W32/Bagle-H

Please follow the instructions for removing W32/Bagle-H.

NOTE: W32/Bagle-H sends itself as a password protected ZIP file that is detected as W32/Bagle-Zip.

W32/Bagle-H is an email worm which sends itself via its own SMTP engine to
addresses harvested from your hard disk. The worm searches for files
with the extensions WAB, TXT, HTM, XML, DBX, MDX, EML, NCH, MMF, ODS, CFG, ASP, PHP, PL, ADB, TBB and SHT and uses the files to extract the
recipient and the sender email addresses (therefore the sender email address is spoofed) .

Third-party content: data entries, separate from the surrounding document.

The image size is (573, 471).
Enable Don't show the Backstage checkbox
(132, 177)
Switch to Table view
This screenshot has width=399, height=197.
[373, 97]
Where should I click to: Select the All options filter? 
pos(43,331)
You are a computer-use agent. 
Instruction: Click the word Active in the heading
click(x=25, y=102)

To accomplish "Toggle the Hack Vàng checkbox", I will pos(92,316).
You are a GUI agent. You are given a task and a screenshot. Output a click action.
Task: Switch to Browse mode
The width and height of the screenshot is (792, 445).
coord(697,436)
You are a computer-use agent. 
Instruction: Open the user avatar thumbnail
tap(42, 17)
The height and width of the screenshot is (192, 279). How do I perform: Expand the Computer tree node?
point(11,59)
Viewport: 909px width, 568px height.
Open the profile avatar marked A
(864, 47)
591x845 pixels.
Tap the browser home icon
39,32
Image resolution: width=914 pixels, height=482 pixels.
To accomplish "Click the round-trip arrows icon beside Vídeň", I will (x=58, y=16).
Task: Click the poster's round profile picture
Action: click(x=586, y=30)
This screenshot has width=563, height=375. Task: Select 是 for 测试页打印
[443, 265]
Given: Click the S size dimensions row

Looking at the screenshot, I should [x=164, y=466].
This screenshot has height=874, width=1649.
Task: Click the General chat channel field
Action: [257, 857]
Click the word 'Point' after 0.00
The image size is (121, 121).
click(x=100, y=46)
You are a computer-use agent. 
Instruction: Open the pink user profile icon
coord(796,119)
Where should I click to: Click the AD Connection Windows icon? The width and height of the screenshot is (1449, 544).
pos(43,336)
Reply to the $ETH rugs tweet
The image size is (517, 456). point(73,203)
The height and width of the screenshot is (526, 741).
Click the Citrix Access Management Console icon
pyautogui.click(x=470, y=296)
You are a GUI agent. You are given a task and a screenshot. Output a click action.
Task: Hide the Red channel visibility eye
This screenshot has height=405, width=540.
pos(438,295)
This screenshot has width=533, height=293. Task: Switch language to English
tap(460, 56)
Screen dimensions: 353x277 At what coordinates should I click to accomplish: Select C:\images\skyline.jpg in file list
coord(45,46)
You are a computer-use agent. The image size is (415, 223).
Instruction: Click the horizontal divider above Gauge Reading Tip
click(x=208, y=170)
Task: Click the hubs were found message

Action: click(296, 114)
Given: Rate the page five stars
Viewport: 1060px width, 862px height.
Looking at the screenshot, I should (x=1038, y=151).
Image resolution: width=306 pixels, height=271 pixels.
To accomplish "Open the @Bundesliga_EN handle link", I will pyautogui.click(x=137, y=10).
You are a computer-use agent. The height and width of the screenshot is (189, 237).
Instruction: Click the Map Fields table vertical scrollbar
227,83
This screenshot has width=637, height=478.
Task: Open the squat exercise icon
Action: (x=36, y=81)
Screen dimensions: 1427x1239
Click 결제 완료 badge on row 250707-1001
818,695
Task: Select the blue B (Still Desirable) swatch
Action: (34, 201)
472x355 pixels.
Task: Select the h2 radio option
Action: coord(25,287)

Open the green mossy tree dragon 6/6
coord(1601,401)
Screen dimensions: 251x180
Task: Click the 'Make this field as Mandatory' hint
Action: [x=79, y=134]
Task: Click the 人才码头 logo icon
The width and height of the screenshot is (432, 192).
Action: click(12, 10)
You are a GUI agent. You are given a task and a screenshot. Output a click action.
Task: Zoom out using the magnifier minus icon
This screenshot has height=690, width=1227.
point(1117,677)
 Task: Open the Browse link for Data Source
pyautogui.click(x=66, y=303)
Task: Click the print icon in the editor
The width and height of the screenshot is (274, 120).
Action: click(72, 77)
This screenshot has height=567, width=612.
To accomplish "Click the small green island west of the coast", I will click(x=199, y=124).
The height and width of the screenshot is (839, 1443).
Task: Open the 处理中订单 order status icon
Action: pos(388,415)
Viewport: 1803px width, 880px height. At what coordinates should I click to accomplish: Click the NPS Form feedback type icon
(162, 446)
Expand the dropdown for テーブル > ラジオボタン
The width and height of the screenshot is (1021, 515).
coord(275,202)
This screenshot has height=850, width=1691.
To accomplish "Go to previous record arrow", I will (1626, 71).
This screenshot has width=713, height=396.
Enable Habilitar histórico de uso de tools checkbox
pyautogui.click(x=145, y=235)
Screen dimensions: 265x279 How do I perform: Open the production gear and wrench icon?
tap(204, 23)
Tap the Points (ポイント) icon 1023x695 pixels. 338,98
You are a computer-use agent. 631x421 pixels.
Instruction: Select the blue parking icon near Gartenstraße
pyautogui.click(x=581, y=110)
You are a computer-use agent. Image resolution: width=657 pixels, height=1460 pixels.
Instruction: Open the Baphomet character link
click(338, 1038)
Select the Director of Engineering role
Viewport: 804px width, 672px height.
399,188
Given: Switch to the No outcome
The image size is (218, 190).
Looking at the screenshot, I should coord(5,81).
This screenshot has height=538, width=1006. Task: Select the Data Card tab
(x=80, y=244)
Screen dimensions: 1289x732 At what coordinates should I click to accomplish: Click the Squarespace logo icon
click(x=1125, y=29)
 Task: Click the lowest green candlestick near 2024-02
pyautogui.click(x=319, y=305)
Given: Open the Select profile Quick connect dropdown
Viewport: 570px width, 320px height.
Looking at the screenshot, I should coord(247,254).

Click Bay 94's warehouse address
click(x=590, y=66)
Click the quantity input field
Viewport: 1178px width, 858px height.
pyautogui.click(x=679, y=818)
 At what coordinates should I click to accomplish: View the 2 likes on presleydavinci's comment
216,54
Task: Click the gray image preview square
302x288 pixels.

When run the worm copies itself to the Windows system folder as i11r54n4.exe and creates the following files in the same folder:

i1i5n1j4.exe - a DLL plugin used to load go154o.exe
go154o.exe - the main DLL component of the worm
i11r54n4.EXEOPEN - a copy of the worm in a password protected ZIP format

W32/Bagle-H adds the value:

rate.exe = <SYSTEM>\i11r54n4.exe
to the registry key:

HKCU\Software\Microsoft\Windows\CurrentVersion\Run

This means that W32/Bagle-H runs every time you logon to your computer.

Emails have the following characteristics:

Subject lines:

Hokki =)
Weah, hello! :-)
Weeeeee! :)))
Hi! :-)
:-)
:)
ello! =))
Hey, ya! =))
^_^ meay-meay!
^_^ mew-mew (-:
Hey, dude, it's me ^_^ :P

Message text:

Randomly constructed from one of the following sentences:

Argh, i don't like the plaintext :)
I don't bite, weah!
Looking forward for a response :P

and

archive password: <random_password_for_the_zip_archive>
password: <random_password_for_the_zip_archive>
password -- <random_password_for_the_zip_archive>
pass: <random_password_for_the_zip_archive>
<random_password_for_the_zip_archive> -- archive password
...btw, "<random_password_for_the_zip_archive>" is a password for archive
password for archive: <random_password_for_the_zip_archive>

Attached file (extension ZIP):

Attach
TextDocument
Readme
Msg
MsgInfo
Document
Info
AttachedFile
AttachedDocument
TextDocument
Text
TextFile
Letter
MoreInfo
Message

W32/Bagle-H opens up a backdoor on port 2745 and listens for connections.
If an appropriate command is received the worm attempts to download and execute a file. W32/Bagle-H also makes a web connection to a remote URL, thus reporting the location and open port of infected computers.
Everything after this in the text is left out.